# [Available data]
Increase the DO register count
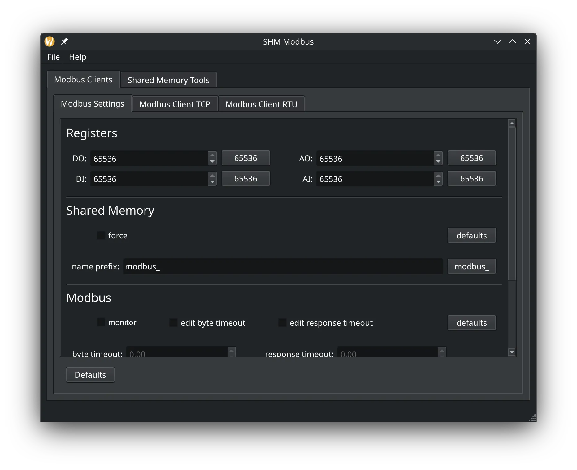 (x=212, y=155)
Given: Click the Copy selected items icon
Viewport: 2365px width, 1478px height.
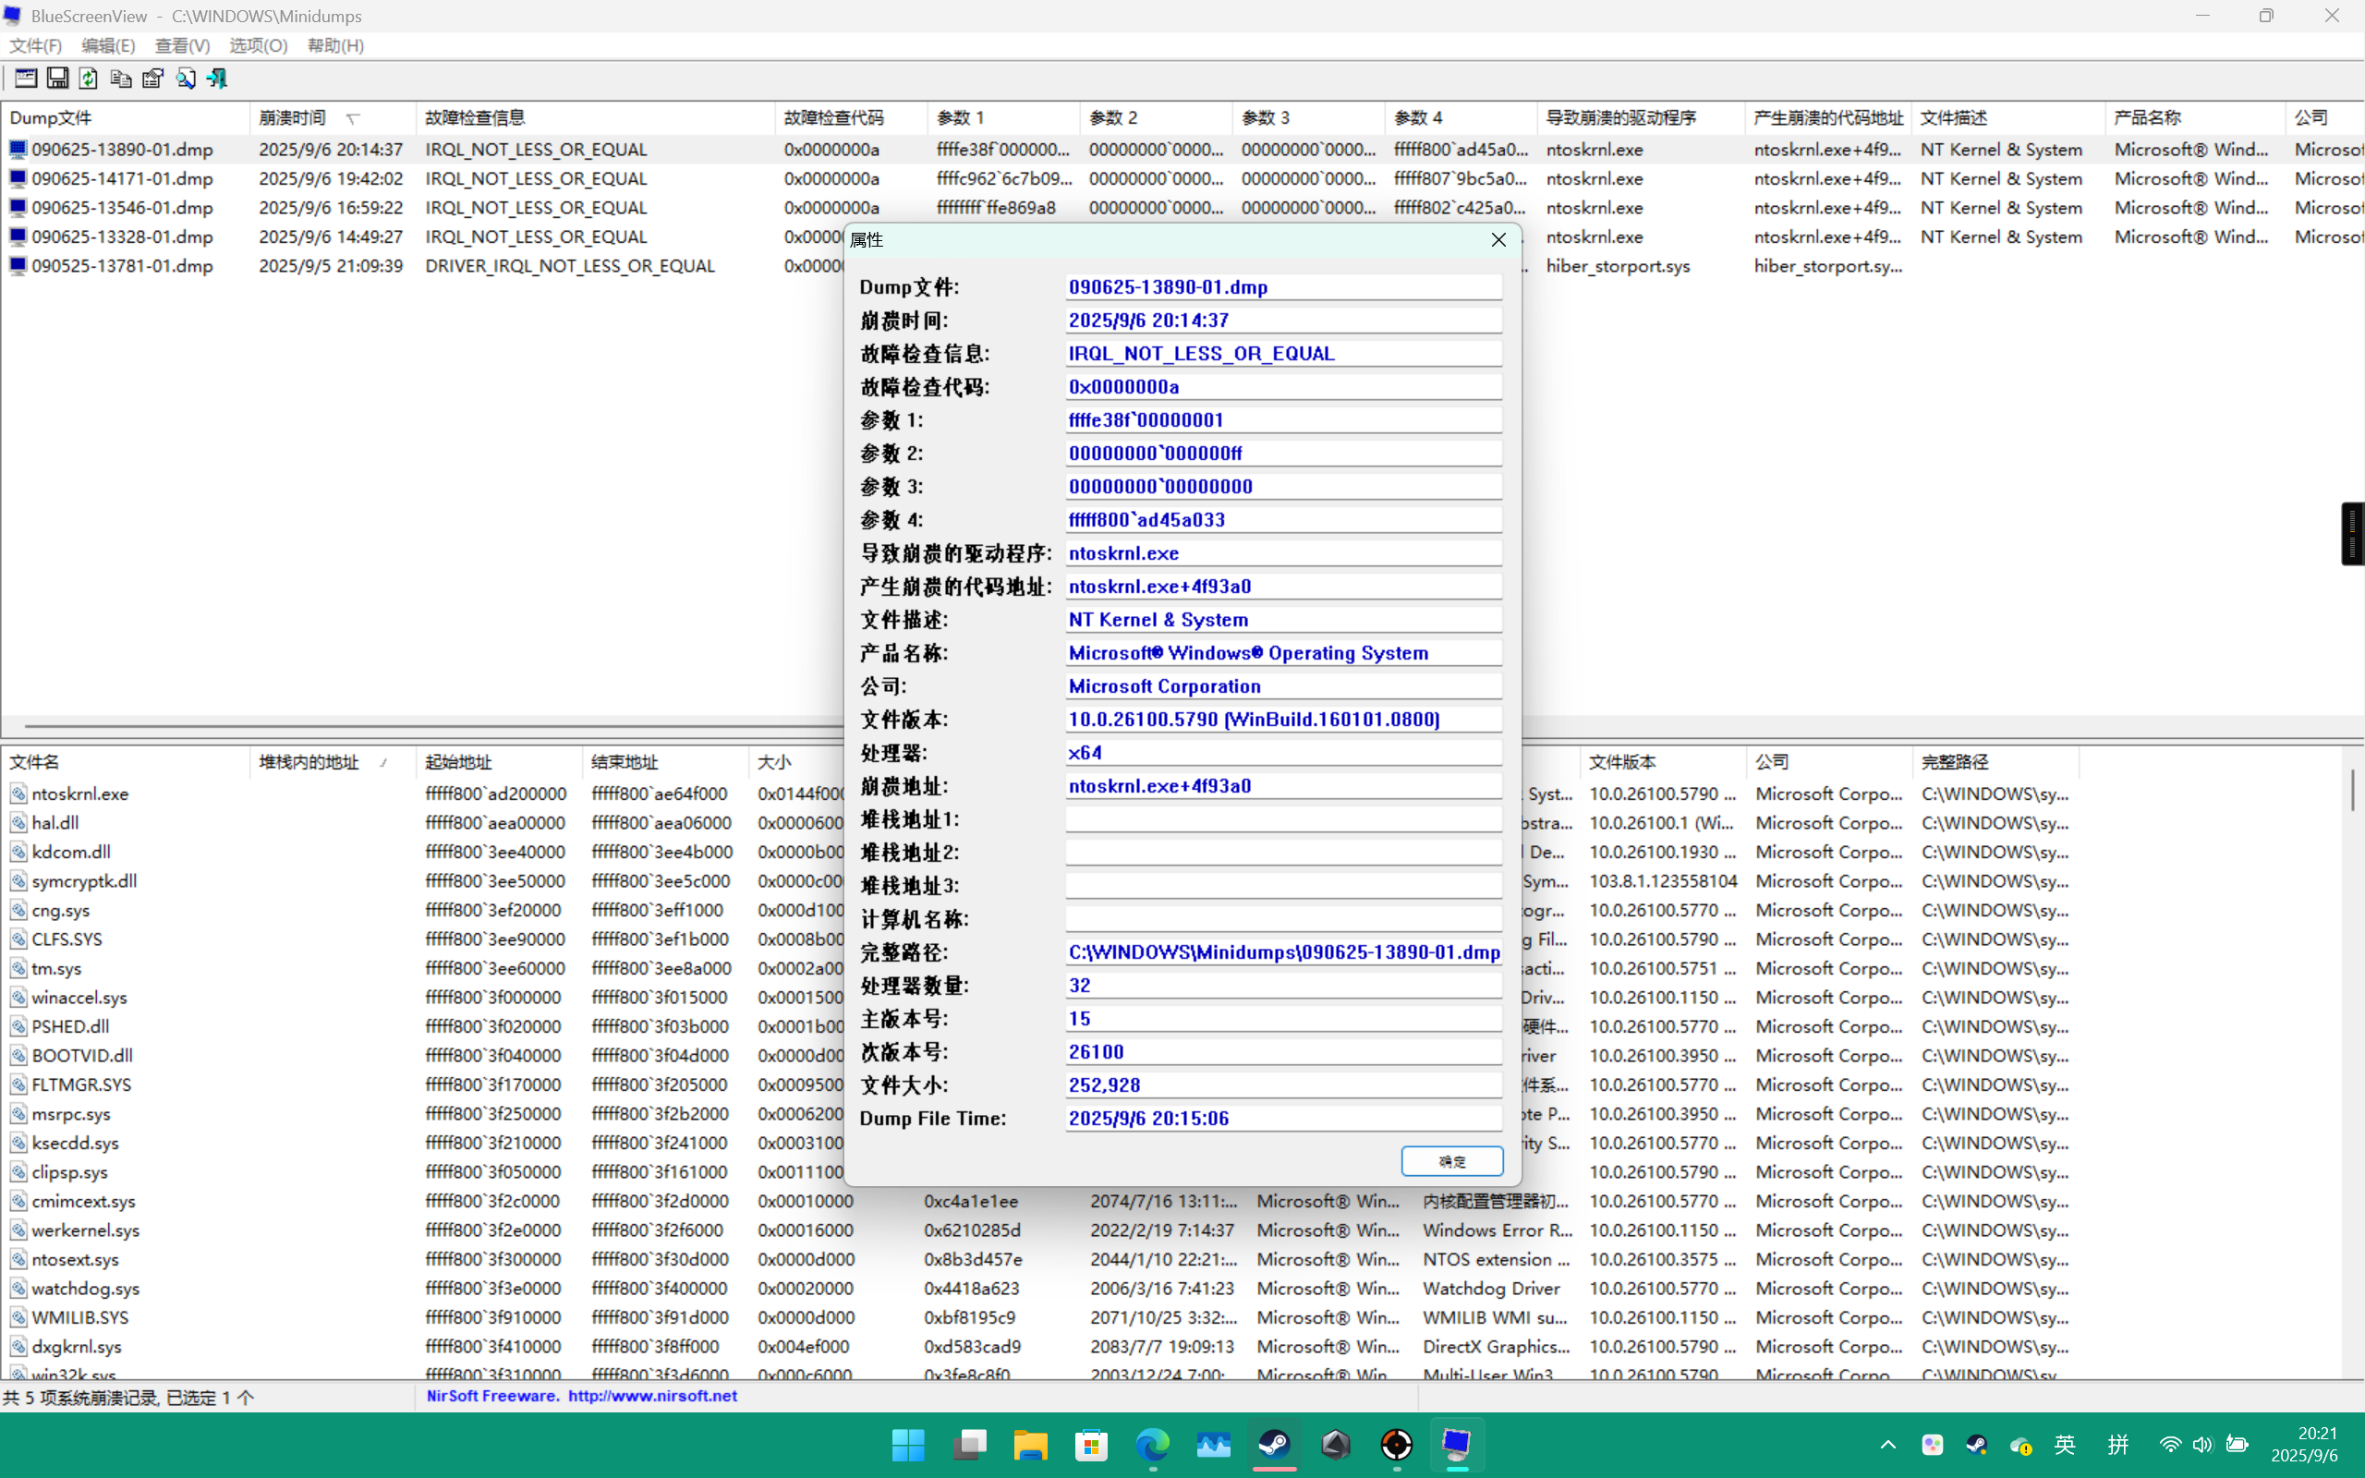Looking at the screenshot, I should (x=121, y=78).
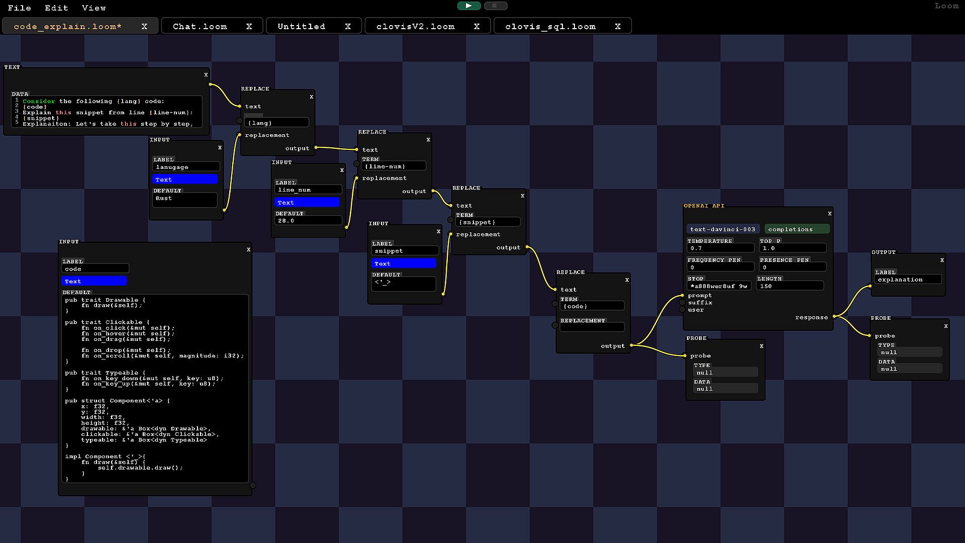Click the resize handle of code input node
This screenshot has height=543, width=965.
(253, 485)

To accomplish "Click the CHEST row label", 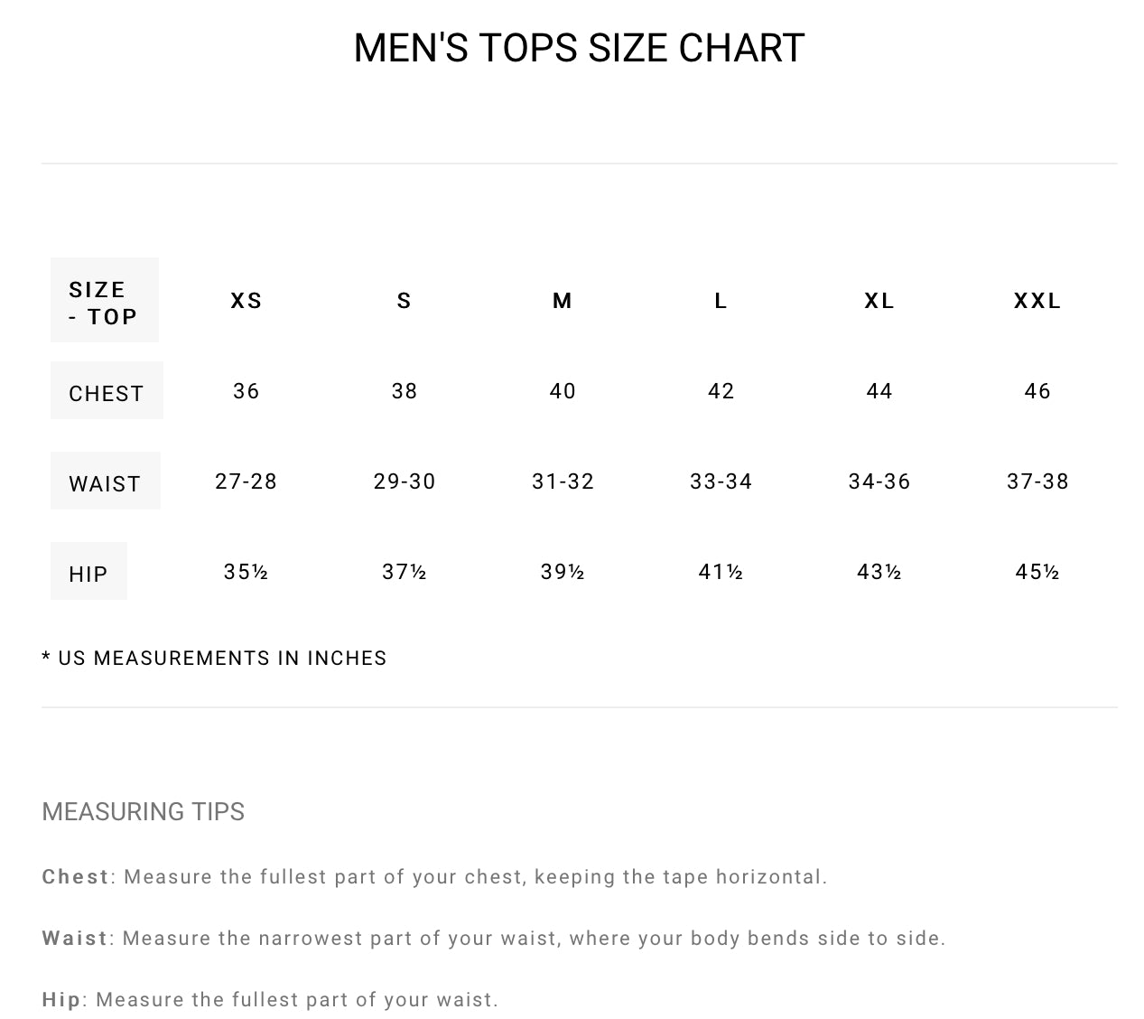I will click(x=107, y=393).
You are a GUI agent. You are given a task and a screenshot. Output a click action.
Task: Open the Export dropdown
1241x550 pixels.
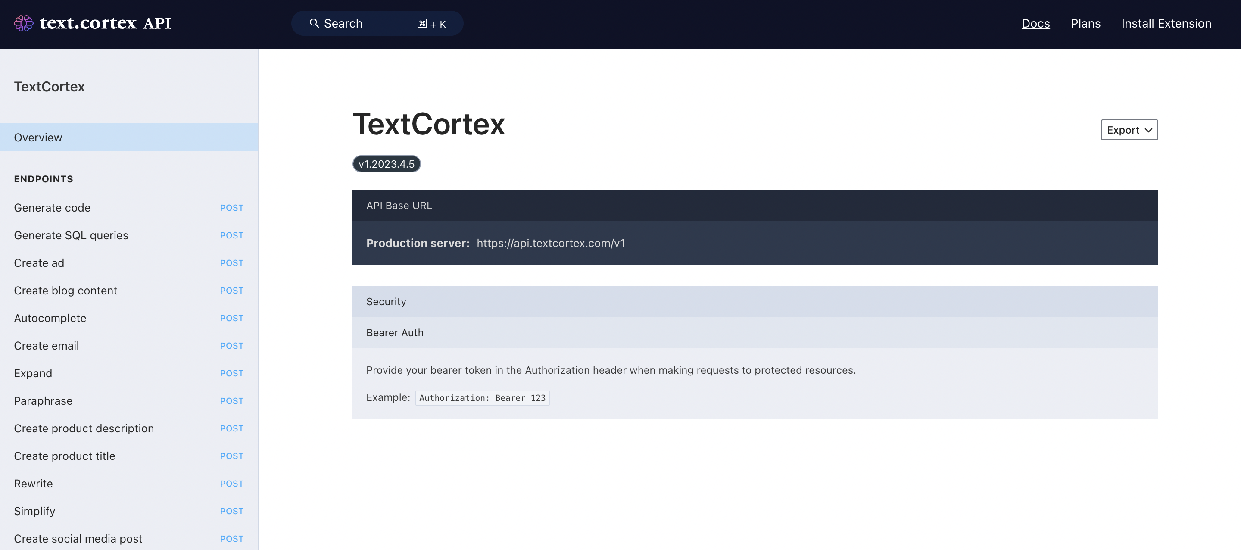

# [What to produce]
From the records above, pull out every line that contains the word "height".

# [Response to the exercise]
Viewport: 2365px width, 1478px height.
This screenshot has height=543, width=965.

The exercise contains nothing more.